The final tally--$49.7 million--is less that last year's total of $51.9 million, said MSU vice
president for research Tom McCoy. But two large projects temporarily inflated last year's total
by about $7 million, he said.
Larger graph available here
The now-complete Ag/Bioscience Center had $5.6 million in construction grants last year, and
expenditures related to the "green building" project added another $1.2 million.
Without those two projects, last year's total would have been closer to $45 million, making this
another year of growth for research and teaching projects funded by non-university sources,
Most of the grants--about 66 percent--are funded by federal agencies such as the National Science
Foundation, the U.S. Department of Agriculture and the Department of Health and Human Services.
The rest of the funds come from state agencies and private foundations.
Faculty compete for the funds by submitting their ideas for research, teaching or service
projects to the granting agencies. If a grant is awarded, most of the money pays for the
salaries for the faculty, staff and students who work on the projects.
Each year about $5 million pays for student scholarships, fellowships and employment as research
or teaching assistants. Almost all of the campus' research facilities and equipment--such as a
new Silicon Graphics supercomputer--have been bought with grant funds.
State money is required each year to match a cluster of federal grants tied to economic development
and student training. The 1999 Legislature approved House Bill 260, which would set aside about
$5-million for research and development projects through a new coal producers license tax.
The bill, however, is being challenged on constitutional grounds for changing the way taxes are
levied on coal extraction. The state Supreme Court will begin hearing arguments in the case Oct. 12,
Last year's grant-funded projects included:
- About $3.8 million for studies on bacterial slime, now recognized as the culprit behind
many nagging infections that plague children and adults.
- Studies on infectious diseases in humans and animals, the biological control of weeds, rural
transportation issues, contaminated mine sites and alternative agricultural crops.
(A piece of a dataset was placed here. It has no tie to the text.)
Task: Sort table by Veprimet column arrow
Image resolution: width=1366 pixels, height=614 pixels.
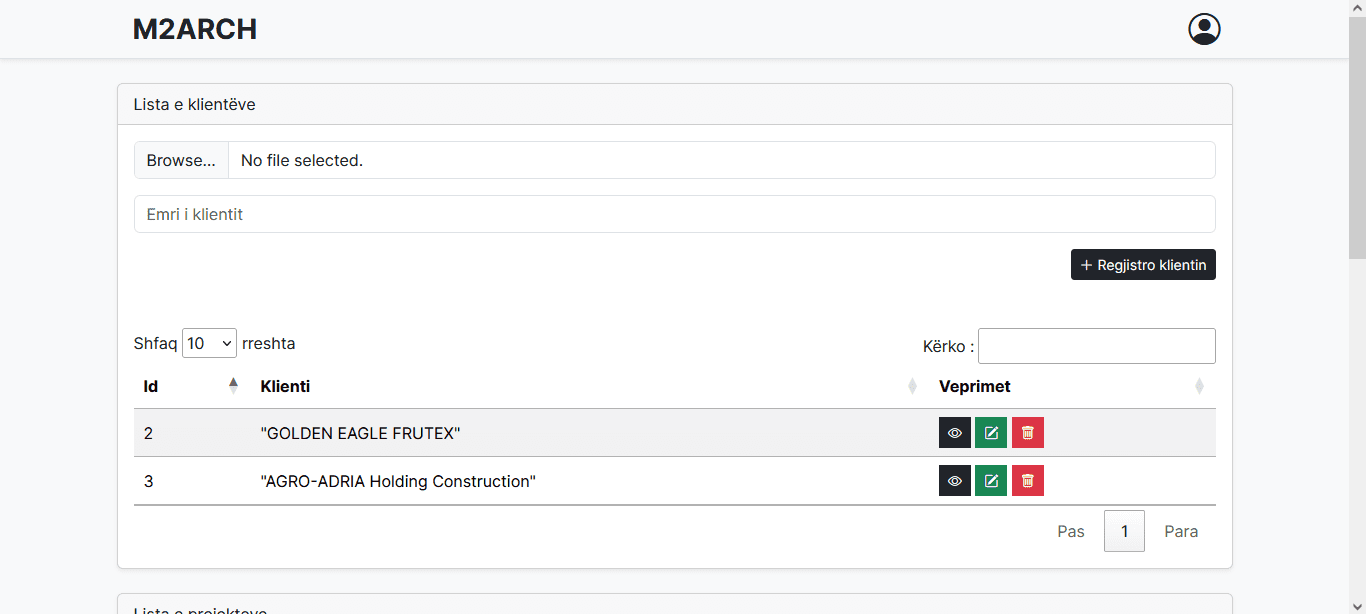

- Ongoing studies on whirling disease, now known to cause the highest infection rates among
fish aged 0 to 2 months.
- Technical assistance to the state's manufacturers through the Montana Manufacturing Extension
- A survey documenting low pay and high turnover among the state's childcare providers and
recommendations on how to improve them;
- A mathematics institute for K-6 teachers to sharpen their teaching skills.